Enkrip
Encrypt & decrypt Active Record's model attributes with ActiveSupport::MessageEncryptor. See Enkrip Example Rails Application for demo.
Goals
- Seamlessly encrypt and decrypt value for both string and numeric attribute
- Compatible with Active Model validation
- Automatically convert numeric attributes to desired format after decryption
Limitations
- All attributes that are defined in
numeric_attributes
will be forced to use UTF-8 encoding - Enkrip requires Active Record 5.2 or newer
- Does not compatible with activerecord-import
- In some cases, does not compatible with ActiveRecord::Attributes
Installation
Add enkrip
to your Rails app’s Gemfile and run bundle install:
gem 'enkrip'
Configuration
After installation, you need to define ENKRIP_LENGTH
, ENKRIP_SALT
, and ENKRIP_SECRET
environment variables:
# example
# 32 is default value from ActiveSupport::MessageEncryptor.key_len
export ENKRIP_LENGTH=32
# you can generate this value with SecureRandom.random_bytes(YOUR_ENKRIP_LENGTH)

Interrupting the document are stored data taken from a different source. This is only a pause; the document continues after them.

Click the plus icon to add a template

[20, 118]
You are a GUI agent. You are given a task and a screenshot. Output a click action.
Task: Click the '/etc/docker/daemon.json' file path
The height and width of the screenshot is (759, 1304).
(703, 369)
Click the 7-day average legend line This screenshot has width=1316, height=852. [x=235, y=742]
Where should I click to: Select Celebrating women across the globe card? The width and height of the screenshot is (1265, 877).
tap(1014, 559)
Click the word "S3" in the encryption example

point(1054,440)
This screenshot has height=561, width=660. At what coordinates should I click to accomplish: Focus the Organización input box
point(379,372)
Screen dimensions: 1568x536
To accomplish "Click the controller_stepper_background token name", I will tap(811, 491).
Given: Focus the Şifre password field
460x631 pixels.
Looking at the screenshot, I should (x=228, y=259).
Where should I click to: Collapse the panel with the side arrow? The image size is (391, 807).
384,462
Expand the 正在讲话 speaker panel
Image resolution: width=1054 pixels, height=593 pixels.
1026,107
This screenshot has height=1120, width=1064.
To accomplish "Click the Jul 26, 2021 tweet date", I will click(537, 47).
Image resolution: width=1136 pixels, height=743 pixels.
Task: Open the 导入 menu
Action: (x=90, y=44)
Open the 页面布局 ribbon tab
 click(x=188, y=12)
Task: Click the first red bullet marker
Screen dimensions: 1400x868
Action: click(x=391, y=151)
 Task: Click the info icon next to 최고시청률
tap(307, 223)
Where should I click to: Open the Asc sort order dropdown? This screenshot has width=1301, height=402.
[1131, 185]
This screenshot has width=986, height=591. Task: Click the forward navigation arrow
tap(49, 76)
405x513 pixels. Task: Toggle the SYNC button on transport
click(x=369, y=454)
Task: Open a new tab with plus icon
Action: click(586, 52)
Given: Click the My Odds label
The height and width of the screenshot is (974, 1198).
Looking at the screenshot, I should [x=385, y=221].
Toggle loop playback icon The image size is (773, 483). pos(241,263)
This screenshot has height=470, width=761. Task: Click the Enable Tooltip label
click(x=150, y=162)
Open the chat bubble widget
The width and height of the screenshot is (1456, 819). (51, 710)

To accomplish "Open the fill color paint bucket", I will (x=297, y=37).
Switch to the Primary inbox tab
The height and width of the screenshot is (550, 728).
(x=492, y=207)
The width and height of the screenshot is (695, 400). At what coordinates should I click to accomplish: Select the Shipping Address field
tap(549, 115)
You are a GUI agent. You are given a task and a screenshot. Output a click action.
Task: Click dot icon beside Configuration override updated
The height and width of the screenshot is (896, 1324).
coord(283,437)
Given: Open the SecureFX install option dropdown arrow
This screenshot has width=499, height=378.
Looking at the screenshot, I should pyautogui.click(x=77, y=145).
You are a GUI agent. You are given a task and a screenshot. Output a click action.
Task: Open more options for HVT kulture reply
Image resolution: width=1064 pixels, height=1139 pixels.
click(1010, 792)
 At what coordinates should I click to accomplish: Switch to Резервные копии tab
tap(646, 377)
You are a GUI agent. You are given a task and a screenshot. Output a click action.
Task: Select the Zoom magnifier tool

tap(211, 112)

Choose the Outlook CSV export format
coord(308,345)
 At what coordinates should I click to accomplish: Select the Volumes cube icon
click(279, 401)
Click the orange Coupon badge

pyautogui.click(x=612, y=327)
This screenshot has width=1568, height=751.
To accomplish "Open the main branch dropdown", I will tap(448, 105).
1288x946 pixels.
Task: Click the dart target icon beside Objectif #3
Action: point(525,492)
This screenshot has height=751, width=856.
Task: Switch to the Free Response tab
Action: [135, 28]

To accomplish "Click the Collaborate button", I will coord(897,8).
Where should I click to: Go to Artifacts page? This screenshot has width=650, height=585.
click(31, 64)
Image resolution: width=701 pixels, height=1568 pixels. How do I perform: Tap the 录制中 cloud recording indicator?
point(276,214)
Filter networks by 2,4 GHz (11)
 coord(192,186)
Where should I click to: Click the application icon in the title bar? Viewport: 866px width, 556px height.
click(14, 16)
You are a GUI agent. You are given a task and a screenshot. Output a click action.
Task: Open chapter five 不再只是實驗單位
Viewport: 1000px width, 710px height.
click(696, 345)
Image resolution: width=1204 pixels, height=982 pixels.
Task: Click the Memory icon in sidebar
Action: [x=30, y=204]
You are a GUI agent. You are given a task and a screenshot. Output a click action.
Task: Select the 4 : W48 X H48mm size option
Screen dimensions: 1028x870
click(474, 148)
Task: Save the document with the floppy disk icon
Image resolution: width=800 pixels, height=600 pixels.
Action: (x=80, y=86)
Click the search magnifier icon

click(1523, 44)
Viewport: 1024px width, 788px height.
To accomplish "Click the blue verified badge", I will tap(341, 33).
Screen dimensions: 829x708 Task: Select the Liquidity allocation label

export ENKRIP_SALT=random_salt_with_length_32
# 32 random characters
export ENKRIP_SECRET=random_secret_with_length_32
Usage
Use text
data type for encrypted attributes
# migration
class CreatePosts < ActiveRecord::Migration[5.2]
def change
create_table :posts do |t|
t.text :my_string
t.text :my_numeric
t.timestamps
end
end
end
After run the migration, define your encrypted attributes
# Active Record model
class Post < ActiveRecord::Base
include Enkrip::Model
enkrip_configure do |config|
config.string_attributes << :my_string
config.numeric_attributes << :my_numeric
config.purpose = :example # optional, default is nil
config.convert_method_for_numeric_attribute = :to_f # optional, default is to_i
config.default_value_if_numeric_attribute_blank = 0.0 # optional, default is 0
end
validates :my_numeric, numericality: { greater_than: 0 }
validates :my_string, presence: true
end
You can check encrypted value from rails console with raw query
# Rails 5.2 console
post = Post.new => #<Post id: nil, my_string: nil, my_numeric: nil, created_at: nil, updated_at: nil>
post.valid? # => false
post.errors.full_messages # => ["My numeric must be greater than 0", "My string can't be blank"]
post.my_string = "aloha" # => "aloha"
post.my_numeric = 5 # => 5
post.save # => true
raw = ActiveRecord::Base.connection.exec_query 'SELECT my_string, my_numeric FROM posts limit 1'
raw.rows.first[raw.columns.find_index('my_string')]
# => "TUVQcnRBck5oYzMvRlRZUWR3Mzlzdz09LS1tZ09xNGNYbnkzdFc2d1duMEIrdUdBPT0=--ffae1f04753ca5c636915746a4c6fccf81897138"
raw.rows.first[raw.columns.find_index('my_numeric')]
# => "TkdSbURRNzVMbUF6MjF0bjI2ZEtmQT09LS1rRHhqQ2xpWGhYaHBoRlhCRnVZSmh3PT0=--74e45e6c96df78258a1731994a71a74c5047d655"
post.reload
post.my_string # => "aloha"
post.my_numeric # => 5
Usage For non-Active Record Model
You can use Enkrip::Engine.encrypt
and Enkrip::Engine.decrypt
to encrypt and decrypt a value.
my_string = 'hello world'
encrypted_my_string = Enkrip::Engine.encrypt my_string
# => "MzZ1M0RDSWdQQ0VaRVJXT3NBYlVTWExWVnVSbXNBeXRMSC9wYWdoeW5Ddz0tLVNVT2l6NDJCd1ZxbW1lYnl2eC9PakE9PQ==--c7436c403595c18fef802a51be29f73d5bb73f19"
Enkrip::Engine.decrypt encrypted_my_string
# => "hello world"
You can pass purpose
to the Enkrip::Engine.decrypt
and Enkrip::Engine.encrypt
.
# you can pass purpose parameter, default purpose is nil.
second_string = 'hello world 2'
another_encrypted_my_string = Enkrip::Engine.encrypt second_string, purpose: :example_purpose
Enkrip::Engine.decrypt another_encrypted_my_string, purpose: :random_purpose # => nil
Enkrip::Engine.decrypt another_encrypted_my_string # => nil
Enkrip::Engine.decrypt another_encrypted_my_string, purpose: :example_purpose # => "hello world 2"
License
Enkrip is released under the MIT License.